_Problems and tasks:_
A - Answer these questions using the article on Russia's doping clean-up:
(i) What word did Coe use at the media briefing to describe his reaction?
(ii) Who led the taskforce that delivered the interim report?
(iii) In which month was the IAAF's previous council meeting, where it set out the criteria for RusAF?
B - Translate into Spanish this sentence from the article on Russia's doping clean-up: "He conceded some anti-doping testing had been recorded in Russia but that both the work and results were 'far too limited.'"

_Document excerpt:_
________________________________________

Coe warns Russia to stop wasting time over doping clean-up

IAAF president Lord Sebastian Coe looks on at the ASOIF General Assembly underway during the third day of SportAccord Convention 2017 at the Scandinavian Centre on April 4, 2017 in Aarhus, Denmark. (Photo: Getty Images)

by Coe warns Russia to stop wasting time over doping clean-up

LONDON, April 16, 2017 – Seb Coe controlled his words carefully in reporting that Russia had made minimal progress in addressing the doping crisis which ruled its track and field athletes out of last year’s Olympics – and threatens to keep them out of international competition for a long time to come.

Certainly, without an out-of-character volte-face, there is no prospect of a Russian team being admitted to the London World Championships later this summer.

“Disappointed” was the word Coe used at a media briefing after a council meeting in London of world athletics’ governing body, the International Association of Athletics Federations. He might also have used “frustrated” and “not surprised” or even stronger terms in reacting to an interim report from the taskforce led by Rune Andersen. July’s council meeting could be confronted by a need for “tough decisions.”

At its last council meeting in February the IAAF had set out six milestones or criteria which the Russia athletics federation, RusAF, should fulfil to gain even provisional reinstatement.

These included co-operation with the French criminal authorities, comprehensive national testing, sample sharing, governance changes, appropriate addressing of the damning World Anti-Doping Agency report from Professor Richard McLaren, endorsement of a ‘clean sport’ movement and satisfying WADA about the guaranteed independence of a rebuilt national anti-doping body.

Andersen’s report suggested that, with the smokescreen of some emollient words from Russian politicians up to and including President Vladimir Putin, little had been achieved.

A number of Russians have been granted exceptional eligibility to compete internationally as ‘neutral athletes’ but Coe indicated that this should not be taken as any weakening of the IAAF’s resolve.

Russian sources have suggested to this writer that political and sports leaders are playing the long game in a belief that the fatigue factor and pressure from within the Olympic movement will eventually persuade Lord Coe & Co to soften their line.

If so, they may have to wait a very long time since Coe has continued to make his own personal aversion to dope cheats, dating way back into his own track career, only too clear.

He said: “The taskforce was disappointed with the lack of progress since their last report, particularly in key areas around testing, the ability to get hold of biological passport samples, the ongoing issue around closed cities and ongoing employment of coaches from a tainted system still plying their trade.

“There is no reason why better progress has not been made and RusAF should be under no illusion: the criteria we laid down is the one which stands. This is what we are working to and will stick to.

“We will continue to be tough. There is no timeline. This criteria is not a mix ‘n’ match. It has to be met.”

He conceded some anti-doping testing had been recorded in Russia but that both the work and results were “far too limited.”

Coe added: “The Russians are still refusing to hand over athletes’ biological passports for independent testing by the labs; we’ve still got athletes in closed cities who are difficult if not impossible to get to; we’ve still got coaches plying their trade and the head coach of RusAF refusing to sign their own pledge to clean athletics.

“There is some way to go but we will see this through. This is non-negotiable.

“We’re not playing politics. The criteria were to deal with breaches to our anti-doping code and that has to be met. There is no timeline. It will be when that criteria is met and that is up to them [or] in a few months there will be tough decisions we have to make.

“The next steps are to try to maintain the progress that has been made – and there has been some progress – but there are some very, very big gaps that need to be bridged . . . I don’t think it’s that complicated.”

________________________________________

[Collected data]
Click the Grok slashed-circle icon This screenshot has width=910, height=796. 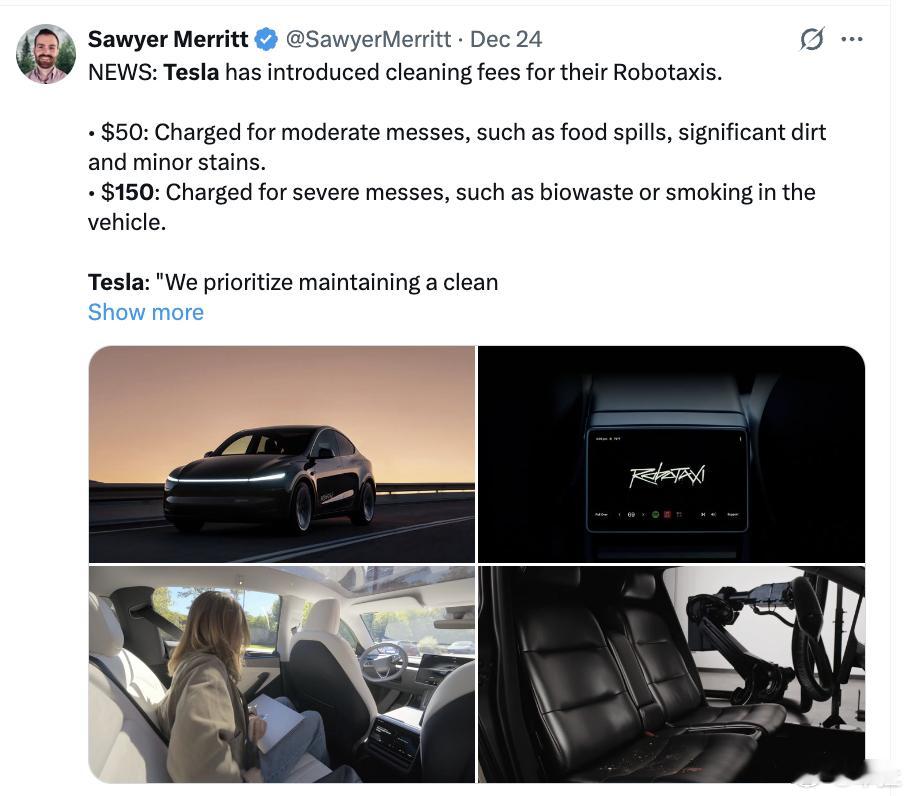pyautogui.click(x=811, y=39)
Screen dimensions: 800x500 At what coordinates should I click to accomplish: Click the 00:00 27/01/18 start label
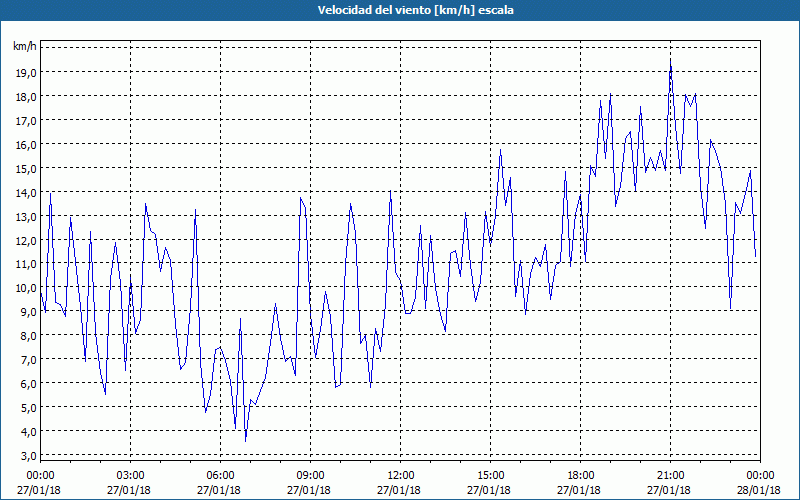(39, 483)
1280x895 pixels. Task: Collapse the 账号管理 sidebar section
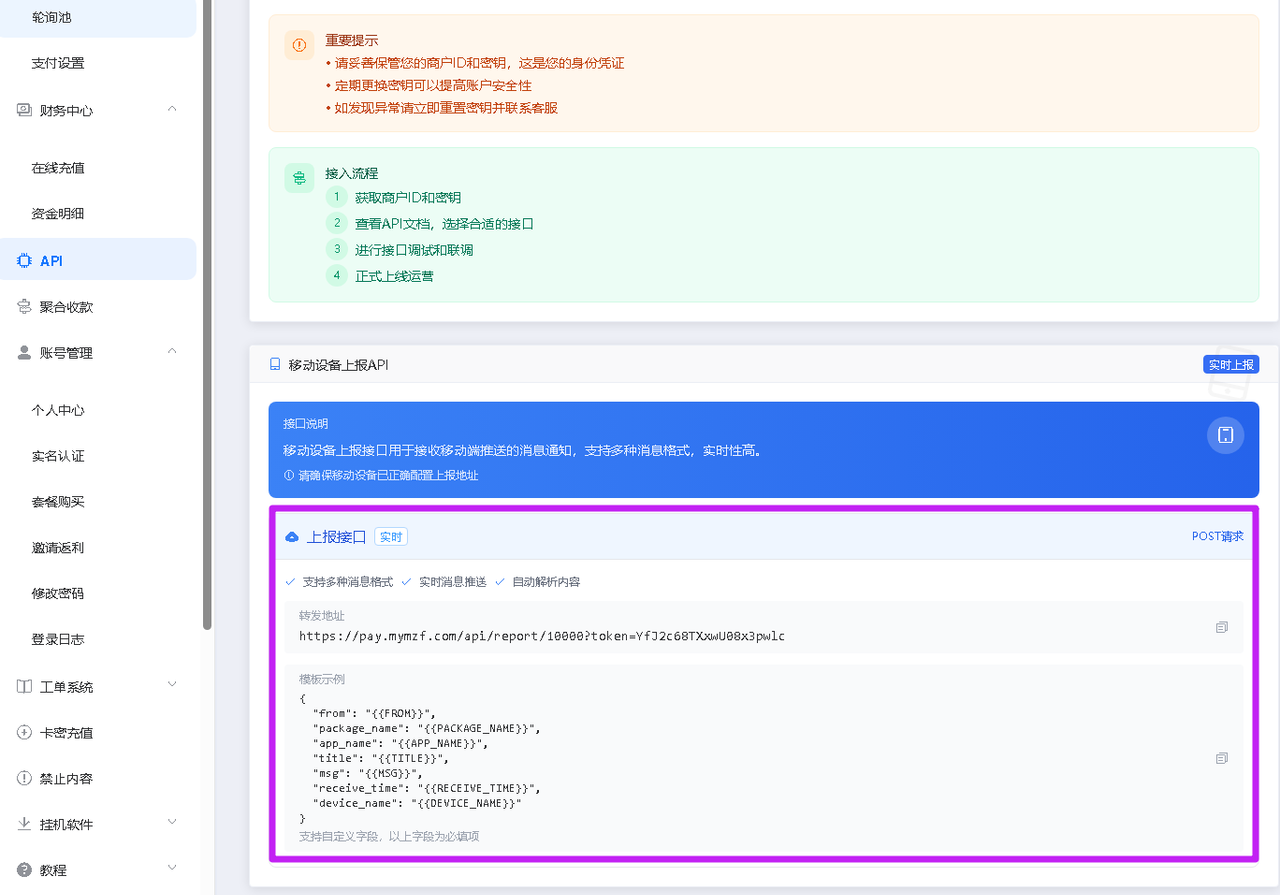[171, 352]
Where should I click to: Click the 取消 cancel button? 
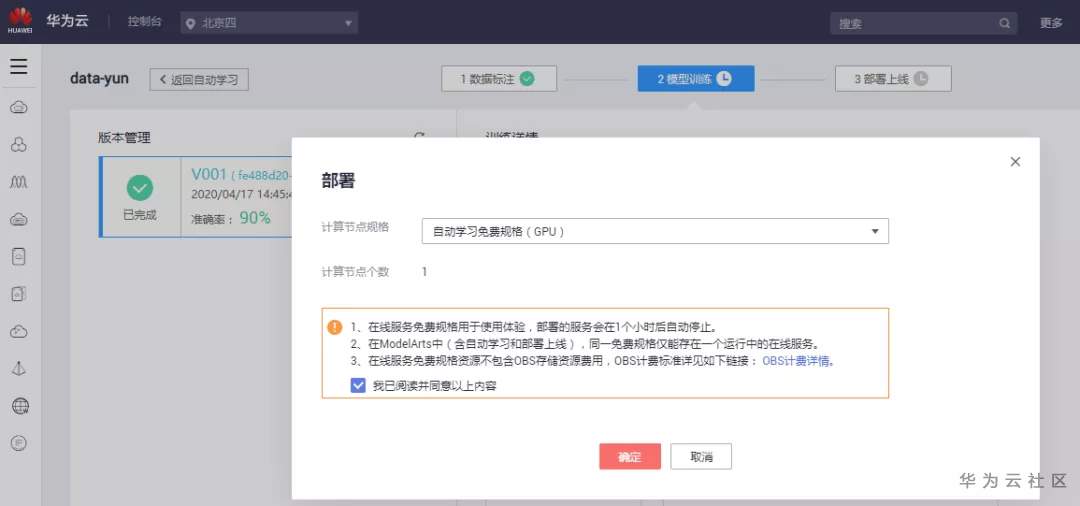[701, 456]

________________________________________

_Answers given:_
A -
(i) "Disappointed"
(ii) Rune Andersen
(iii) February

B - Admitió que en Rusia se habían registrado algunos controles antidopaje, pero que tanto el trabajo como los resultados eran «demasiado limitados».